**GIVEN TASK**
Rewrite the lines from the one containing "Click the Last column header" through the end of the lines, inclusive, keeping every request. Multiply each coordinate in the answers by 2.1 and round to whole numbers, with halves rounded up.

**MATERIAL FOR THIS EXERCISE**
start

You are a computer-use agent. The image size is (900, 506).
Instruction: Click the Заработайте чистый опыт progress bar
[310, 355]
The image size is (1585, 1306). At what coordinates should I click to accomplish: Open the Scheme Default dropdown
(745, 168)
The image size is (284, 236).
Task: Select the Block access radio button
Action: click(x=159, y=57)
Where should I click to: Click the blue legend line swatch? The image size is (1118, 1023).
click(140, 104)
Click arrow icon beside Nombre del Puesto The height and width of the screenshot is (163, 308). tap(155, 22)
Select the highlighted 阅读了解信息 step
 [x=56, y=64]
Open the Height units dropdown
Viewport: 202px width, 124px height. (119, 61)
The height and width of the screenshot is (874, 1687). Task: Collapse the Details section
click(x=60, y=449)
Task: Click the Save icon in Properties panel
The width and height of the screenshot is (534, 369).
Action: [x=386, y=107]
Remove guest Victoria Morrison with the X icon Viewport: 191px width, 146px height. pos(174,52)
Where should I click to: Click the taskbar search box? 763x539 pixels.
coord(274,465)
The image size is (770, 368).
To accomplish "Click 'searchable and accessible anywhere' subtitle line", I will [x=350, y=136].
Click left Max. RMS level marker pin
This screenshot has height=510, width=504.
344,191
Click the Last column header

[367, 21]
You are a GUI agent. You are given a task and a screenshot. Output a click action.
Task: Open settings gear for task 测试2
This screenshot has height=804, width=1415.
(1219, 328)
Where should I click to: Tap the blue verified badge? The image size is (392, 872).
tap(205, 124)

end

**ANSWER**
Click the Last column header

[771, 44]
You are a GUI agent. You are given a task and a screenshot. Output a click action.
Task: Open settings gear for task 测试2
This screenshot has height=804, width=1415.
(2560, 689)
Where should I click to: Tap the blue verified badge? The image size is (392, 872).
tap(431, 260)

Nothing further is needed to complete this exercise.